_EXERCISE DESCRIPTION_:
All of the records below are to be printed exactly; the pictures are to be left out.

[Stored records]
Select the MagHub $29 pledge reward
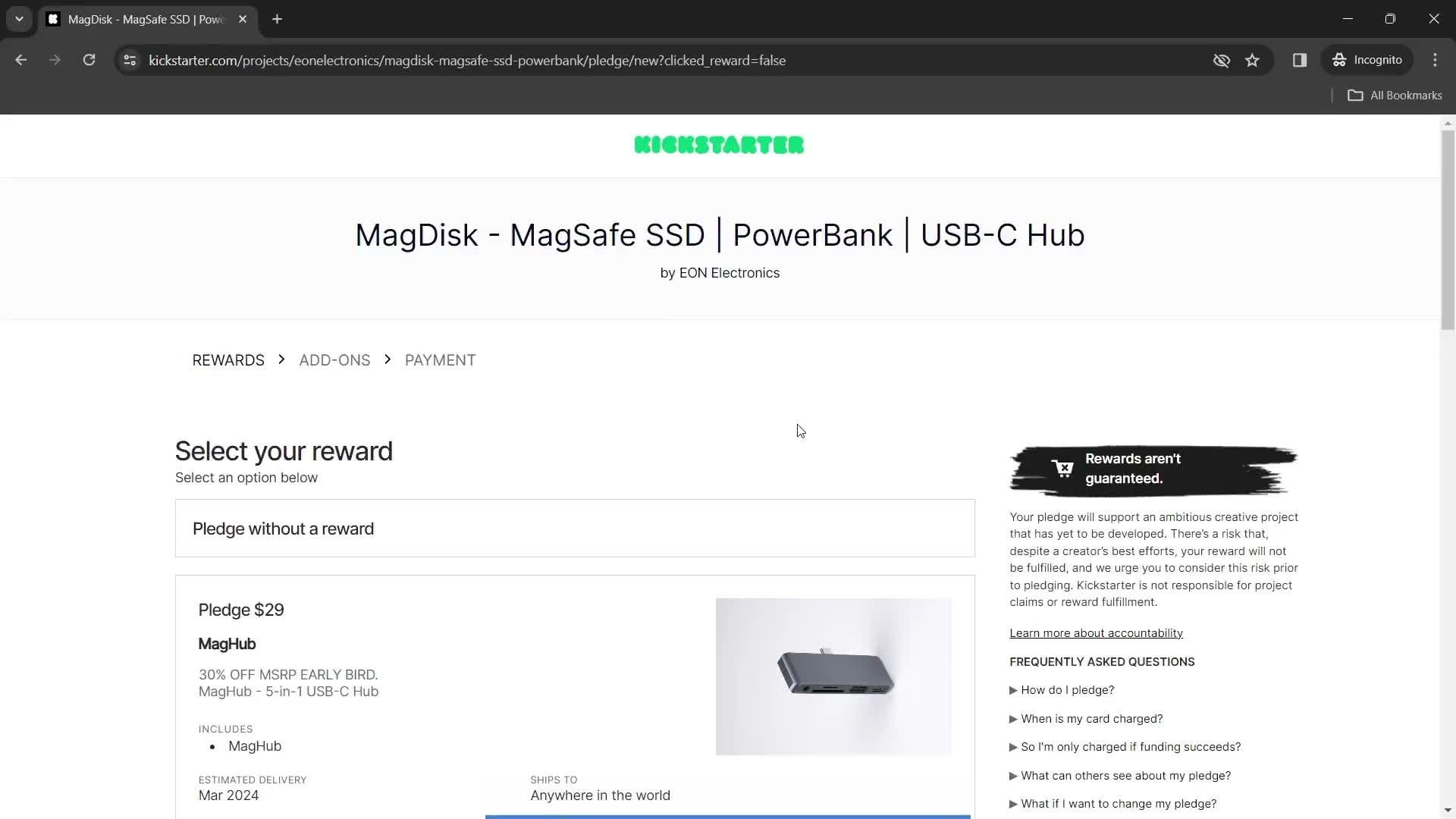Image resolution: width=1456 pixels, height=819 pixels. (x=575, y=700)
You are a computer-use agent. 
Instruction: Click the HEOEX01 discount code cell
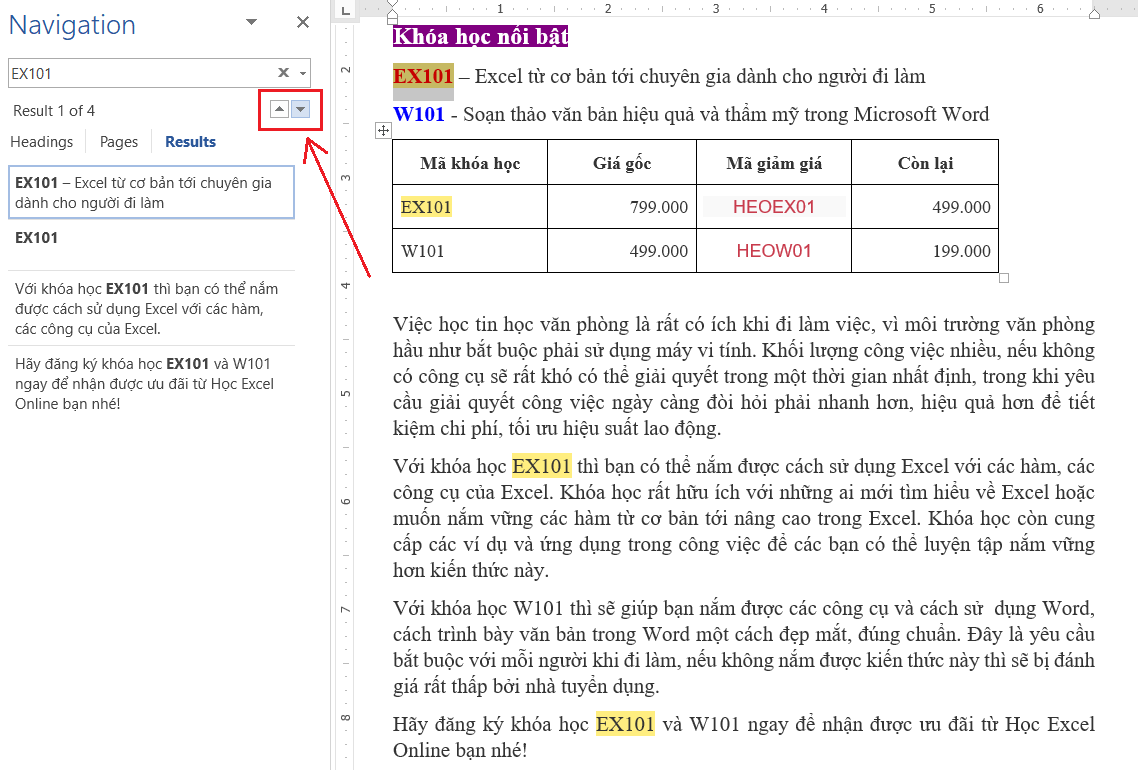pyautogui.click(x=773, y=207)
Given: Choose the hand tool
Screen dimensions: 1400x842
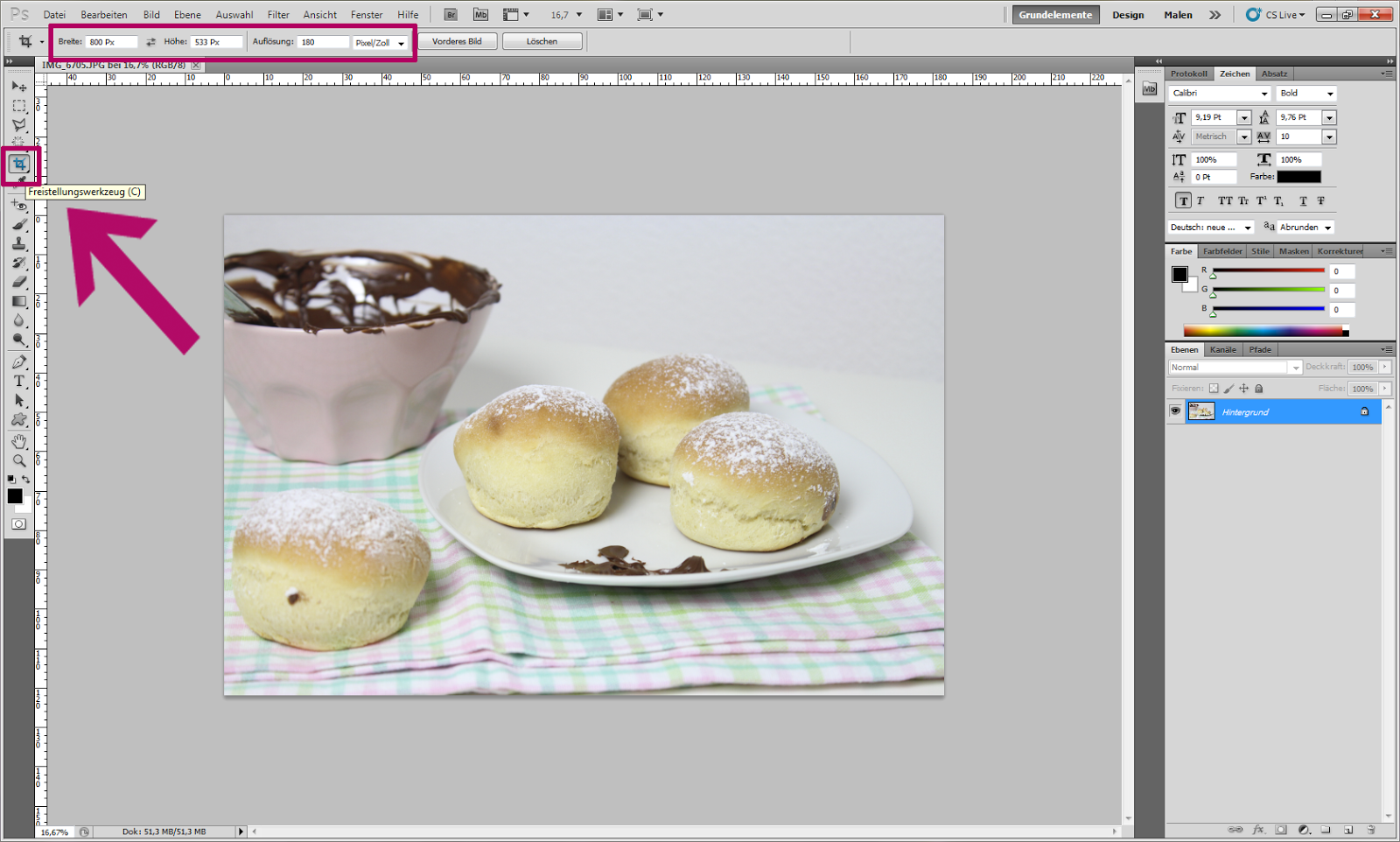Looking at the screenshot, I should pyautogui.click(x=19, y=441).
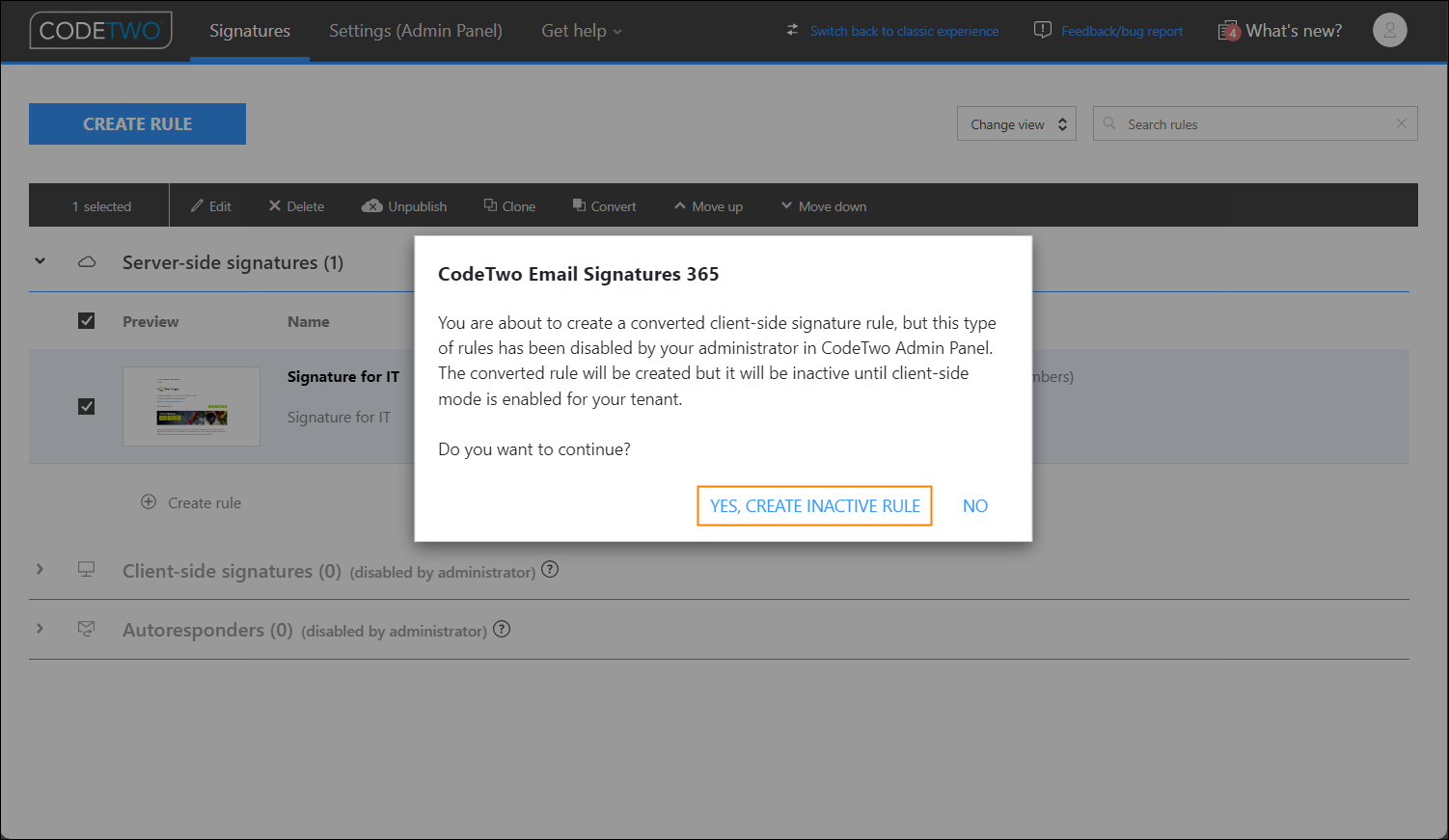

_YOUR RESPONSE_:
Select the MagHub $29 pledge reward
Image resolution: width=1456 pixels, height=819 pixels. (x=575, y=700)
You are a computer-use agent. 
Instruction: Click the HEOEX01 discount code cell
pyautogui.click(x=773, y=207)
Given: Choose the hand tool
Screen dimensions: 1400x842
Looking at the screenshot, I should pyautogui.click(x=19, y=441).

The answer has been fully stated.